Odun ithalatı, kaynağının gerekçelendirilmesini ve yasal kesiminin onaylanmasını gerektirdiğinden, odun üreten ülkelerdeki yasal denetim, Dünya Ticaret Örgütü düzeyinde sıkılaşmıştır. Korunan alanlar, nesli tükenmekte olan bazı bitki ve hayvan türlerinin korunmasında da önemli bir rol oynamaktadır. Bir dizi ülke tarafından izlenen politika şu anda orman alanlarının sadece %18’ini – çoğu milli park biçiminde 700 milyon hektara eşdeğer-, nesli tükenmekte olan türlerin korunmasına yönelik alanları ve organize avlanma alanlarını içermektedir.

 

Denizler Tükeniyor

Deniz organizmaları ve alglerin de su altında sessizce neslinin tükenmesi ve okyanusların kirlenmesine ek olarak aşırı avlanma, biyolojik çeşitliliğin bozulmasından tek başına muzdarip olmadıklarına şüphe yok.
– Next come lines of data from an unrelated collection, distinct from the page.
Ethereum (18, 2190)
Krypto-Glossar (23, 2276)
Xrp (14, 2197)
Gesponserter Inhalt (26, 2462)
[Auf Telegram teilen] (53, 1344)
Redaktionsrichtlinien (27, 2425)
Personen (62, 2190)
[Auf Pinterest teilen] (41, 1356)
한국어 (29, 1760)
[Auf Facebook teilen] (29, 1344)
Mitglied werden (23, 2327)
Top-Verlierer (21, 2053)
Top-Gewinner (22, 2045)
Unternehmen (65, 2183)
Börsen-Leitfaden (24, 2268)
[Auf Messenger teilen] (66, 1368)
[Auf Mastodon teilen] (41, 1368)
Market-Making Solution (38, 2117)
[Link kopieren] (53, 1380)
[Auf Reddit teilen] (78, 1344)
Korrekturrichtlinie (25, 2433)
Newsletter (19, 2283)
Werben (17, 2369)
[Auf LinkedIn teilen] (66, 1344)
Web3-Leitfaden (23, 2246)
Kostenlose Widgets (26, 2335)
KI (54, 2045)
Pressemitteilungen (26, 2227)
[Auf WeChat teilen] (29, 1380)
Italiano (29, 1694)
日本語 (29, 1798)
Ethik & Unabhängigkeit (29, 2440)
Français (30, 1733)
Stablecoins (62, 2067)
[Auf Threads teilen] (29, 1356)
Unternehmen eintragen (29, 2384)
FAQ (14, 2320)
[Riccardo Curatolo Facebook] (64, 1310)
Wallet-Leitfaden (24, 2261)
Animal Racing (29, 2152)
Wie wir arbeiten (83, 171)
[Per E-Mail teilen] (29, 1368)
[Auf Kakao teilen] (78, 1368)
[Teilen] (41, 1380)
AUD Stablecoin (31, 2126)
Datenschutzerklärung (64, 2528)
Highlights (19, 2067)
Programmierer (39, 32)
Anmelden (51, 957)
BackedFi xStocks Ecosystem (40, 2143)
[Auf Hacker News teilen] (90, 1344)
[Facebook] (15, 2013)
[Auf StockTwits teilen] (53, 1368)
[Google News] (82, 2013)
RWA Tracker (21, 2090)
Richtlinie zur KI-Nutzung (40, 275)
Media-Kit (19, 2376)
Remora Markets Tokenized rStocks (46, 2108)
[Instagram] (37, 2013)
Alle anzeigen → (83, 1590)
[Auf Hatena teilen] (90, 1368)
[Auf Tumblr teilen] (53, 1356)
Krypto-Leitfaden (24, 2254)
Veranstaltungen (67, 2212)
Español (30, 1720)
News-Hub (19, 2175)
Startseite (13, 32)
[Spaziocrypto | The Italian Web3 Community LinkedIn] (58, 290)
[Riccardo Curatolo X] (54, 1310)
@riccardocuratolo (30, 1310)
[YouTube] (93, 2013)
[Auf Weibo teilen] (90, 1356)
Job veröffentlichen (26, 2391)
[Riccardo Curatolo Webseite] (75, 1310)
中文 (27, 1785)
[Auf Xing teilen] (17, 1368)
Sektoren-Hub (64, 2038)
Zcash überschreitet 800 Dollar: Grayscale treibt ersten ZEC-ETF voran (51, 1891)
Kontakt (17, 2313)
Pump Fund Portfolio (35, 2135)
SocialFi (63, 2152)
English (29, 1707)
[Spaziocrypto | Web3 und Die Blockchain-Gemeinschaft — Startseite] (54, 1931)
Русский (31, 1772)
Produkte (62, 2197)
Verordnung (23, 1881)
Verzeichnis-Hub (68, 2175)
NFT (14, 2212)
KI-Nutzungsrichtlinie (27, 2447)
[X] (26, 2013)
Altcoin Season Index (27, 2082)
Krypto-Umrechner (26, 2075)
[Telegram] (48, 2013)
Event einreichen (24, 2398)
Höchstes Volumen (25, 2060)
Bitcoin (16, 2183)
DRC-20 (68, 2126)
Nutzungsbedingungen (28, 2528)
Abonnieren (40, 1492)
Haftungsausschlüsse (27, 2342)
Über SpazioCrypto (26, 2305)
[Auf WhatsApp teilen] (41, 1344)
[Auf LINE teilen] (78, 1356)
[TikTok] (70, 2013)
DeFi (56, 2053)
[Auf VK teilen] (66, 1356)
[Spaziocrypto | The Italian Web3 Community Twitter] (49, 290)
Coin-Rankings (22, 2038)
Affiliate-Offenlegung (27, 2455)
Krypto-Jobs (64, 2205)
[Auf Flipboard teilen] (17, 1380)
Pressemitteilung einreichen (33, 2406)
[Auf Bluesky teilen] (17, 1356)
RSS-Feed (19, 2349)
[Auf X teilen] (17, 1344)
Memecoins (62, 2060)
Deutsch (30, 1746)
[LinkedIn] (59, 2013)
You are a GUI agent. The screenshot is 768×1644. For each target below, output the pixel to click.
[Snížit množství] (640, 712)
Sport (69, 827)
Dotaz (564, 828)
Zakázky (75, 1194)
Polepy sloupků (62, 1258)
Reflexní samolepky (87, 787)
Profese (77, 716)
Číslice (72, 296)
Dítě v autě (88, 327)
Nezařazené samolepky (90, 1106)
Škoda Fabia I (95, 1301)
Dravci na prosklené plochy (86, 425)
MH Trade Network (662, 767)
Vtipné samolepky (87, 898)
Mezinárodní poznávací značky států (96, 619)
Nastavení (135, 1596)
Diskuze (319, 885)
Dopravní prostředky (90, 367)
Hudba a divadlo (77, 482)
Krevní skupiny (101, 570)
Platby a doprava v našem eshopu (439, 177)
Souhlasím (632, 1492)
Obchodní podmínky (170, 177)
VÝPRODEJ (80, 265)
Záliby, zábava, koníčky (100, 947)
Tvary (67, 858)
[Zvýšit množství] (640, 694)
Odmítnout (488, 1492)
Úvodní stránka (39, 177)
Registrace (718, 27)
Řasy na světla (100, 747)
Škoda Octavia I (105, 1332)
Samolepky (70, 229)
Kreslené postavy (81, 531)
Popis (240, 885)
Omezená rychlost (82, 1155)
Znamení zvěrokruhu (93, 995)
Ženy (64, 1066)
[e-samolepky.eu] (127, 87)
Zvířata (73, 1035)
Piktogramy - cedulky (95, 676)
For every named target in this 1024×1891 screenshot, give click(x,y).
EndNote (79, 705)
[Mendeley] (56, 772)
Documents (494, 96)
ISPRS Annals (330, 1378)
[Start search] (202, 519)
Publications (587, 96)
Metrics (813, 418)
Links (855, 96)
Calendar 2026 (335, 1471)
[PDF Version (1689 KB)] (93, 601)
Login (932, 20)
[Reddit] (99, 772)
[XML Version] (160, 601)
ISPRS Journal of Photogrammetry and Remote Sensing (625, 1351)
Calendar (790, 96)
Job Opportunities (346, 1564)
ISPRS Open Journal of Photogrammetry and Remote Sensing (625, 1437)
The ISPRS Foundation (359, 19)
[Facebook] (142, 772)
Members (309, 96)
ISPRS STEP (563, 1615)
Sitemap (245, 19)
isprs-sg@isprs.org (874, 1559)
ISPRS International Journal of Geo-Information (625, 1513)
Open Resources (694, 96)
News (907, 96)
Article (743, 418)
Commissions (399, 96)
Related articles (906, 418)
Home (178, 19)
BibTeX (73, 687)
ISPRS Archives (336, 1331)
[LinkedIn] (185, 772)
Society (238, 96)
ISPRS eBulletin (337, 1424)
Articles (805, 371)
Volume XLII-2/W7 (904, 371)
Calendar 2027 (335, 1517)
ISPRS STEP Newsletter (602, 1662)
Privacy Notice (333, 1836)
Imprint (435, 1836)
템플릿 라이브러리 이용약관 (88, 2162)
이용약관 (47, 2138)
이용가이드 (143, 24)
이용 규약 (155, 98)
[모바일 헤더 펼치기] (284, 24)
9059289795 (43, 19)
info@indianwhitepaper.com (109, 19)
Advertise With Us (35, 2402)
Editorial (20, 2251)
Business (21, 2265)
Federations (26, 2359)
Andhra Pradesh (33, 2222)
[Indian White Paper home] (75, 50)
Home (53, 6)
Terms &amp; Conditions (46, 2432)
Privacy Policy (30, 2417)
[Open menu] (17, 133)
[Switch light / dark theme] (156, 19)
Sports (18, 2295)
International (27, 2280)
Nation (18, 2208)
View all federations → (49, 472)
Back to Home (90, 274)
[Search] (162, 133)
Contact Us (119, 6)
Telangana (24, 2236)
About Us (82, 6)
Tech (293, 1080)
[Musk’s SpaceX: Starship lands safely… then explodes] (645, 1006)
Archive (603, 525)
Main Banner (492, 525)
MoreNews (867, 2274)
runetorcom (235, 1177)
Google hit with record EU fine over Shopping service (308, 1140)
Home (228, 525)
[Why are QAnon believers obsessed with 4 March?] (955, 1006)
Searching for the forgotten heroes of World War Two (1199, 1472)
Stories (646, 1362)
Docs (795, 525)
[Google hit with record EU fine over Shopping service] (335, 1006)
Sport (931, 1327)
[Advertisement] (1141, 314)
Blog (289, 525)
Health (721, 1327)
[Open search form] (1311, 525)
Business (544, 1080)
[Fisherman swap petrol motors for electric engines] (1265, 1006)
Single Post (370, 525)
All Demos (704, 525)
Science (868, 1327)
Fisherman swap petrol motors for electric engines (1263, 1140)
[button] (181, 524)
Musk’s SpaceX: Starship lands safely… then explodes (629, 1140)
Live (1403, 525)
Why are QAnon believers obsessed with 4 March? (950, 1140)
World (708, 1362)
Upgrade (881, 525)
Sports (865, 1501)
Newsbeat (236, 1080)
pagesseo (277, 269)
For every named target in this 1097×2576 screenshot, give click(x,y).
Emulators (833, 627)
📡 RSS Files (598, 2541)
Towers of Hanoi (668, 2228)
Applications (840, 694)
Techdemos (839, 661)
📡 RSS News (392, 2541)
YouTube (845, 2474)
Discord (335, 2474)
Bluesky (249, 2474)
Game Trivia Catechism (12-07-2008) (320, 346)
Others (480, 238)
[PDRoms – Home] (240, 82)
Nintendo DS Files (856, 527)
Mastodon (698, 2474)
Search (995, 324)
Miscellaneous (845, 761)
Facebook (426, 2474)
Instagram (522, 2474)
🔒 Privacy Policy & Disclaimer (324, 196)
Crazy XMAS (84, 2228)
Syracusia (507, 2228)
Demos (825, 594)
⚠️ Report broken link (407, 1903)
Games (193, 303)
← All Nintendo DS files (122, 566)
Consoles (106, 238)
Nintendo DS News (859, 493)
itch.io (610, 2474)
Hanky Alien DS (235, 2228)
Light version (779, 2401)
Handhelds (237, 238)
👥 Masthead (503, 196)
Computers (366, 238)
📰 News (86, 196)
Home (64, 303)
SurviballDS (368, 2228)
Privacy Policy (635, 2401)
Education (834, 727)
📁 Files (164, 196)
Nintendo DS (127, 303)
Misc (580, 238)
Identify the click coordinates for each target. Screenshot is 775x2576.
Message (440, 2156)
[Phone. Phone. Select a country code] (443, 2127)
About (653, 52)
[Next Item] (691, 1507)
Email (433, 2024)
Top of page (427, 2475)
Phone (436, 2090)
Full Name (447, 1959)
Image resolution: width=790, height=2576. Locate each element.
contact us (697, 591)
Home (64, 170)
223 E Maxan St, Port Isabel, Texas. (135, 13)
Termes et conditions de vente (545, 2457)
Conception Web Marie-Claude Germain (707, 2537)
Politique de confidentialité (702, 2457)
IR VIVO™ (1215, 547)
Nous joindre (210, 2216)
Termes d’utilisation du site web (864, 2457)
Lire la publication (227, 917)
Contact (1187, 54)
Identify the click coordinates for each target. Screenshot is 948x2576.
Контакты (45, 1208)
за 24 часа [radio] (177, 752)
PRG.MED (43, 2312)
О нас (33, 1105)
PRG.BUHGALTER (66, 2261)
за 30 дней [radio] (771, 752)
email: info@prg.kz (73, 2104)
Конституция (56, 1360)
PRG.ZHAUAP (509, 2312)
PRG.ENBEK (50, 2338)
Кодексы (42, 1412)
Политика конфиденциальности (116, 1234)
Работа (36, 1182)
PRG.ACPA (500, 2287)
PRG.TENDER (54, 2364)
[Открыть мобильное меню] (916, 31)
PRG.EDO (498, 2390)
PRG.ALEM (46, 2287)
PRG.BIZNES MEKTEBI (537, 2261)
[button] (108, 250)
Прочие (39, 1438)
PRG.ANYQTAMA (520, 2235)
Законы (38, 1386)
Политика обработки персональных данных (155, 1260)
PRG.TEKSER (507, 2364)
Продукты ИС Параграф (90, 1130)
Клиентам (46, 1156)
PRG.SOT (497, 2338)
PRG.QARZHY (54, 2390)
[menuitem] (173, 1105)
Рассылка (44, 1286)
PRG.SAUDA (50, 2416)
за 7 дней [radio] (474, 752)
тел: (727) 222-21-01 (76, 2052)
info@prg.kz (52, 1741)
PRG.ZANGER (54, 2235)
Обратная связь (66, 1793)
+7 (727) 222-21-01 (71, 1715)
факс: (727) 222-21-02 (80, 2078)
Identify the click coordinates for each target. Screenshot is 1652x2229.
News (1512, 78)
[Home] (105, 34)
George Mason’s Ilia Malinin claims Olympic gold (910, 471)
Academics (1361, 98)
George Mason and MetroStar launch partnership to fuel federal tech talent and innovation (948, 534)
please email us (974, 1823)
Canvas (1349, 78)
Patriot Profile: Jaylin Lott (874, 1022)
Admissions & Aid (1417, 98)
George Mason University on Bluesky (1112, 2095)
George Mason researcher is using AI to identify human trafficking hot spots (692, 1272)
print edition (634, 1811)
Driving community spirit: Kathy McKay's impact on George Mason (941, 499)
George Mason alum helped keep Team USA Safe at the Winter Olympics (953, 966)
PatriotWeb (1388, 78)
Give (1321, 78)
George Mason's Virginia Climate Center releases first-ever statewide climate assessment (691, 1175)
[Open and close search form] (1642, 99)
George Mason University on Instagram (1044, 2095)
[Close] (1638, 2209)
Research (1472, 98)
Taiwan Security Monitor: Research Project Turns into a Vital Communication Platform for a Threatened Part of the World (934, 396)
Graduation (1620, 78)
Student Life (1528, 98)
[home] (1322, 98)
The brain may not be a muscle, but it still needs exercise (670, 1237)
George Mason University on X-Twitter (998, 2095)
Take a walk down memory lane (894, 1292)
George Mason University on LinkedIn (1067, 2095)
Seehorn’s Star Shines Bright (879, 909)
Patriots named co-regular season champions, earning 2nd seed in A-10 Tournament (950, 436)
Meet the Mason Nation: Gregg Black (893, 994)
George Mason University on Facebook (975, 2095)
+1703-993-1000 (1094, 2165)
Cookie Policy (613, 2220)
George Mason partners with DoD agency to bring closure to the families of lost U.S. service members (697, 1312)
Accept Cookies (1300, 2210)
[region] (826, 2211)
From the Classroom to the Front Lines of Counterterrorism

Raporlar, dünyanın bu miktarda balığı sorumsuz şekilde tüketmeye devam etmesinin, 2050 yılına kadar denizlerdeki balık stoklarının tamamen tükenmesine yol açabileceği konusunda uyarıyor.

2020, Çin Balıkçılık Uzman Merkezi, dünyanın en eski ve en büyük tatlı su balıklarından biri olan ve gezegenin sularında 200 milyon yıldan uzun süredir yaşayan “Çin kılıç balığı” nın neslinin tükendiğini ilan ettiğinde, sembolik büyük bir yok oluş olayına tanık oldu. Ve bu neslinin tükenmesinin nedenleri, düzensiz balıkçılığa ve bu devasa balığın yaşam alanlarının tahrip olmasına atfedildi.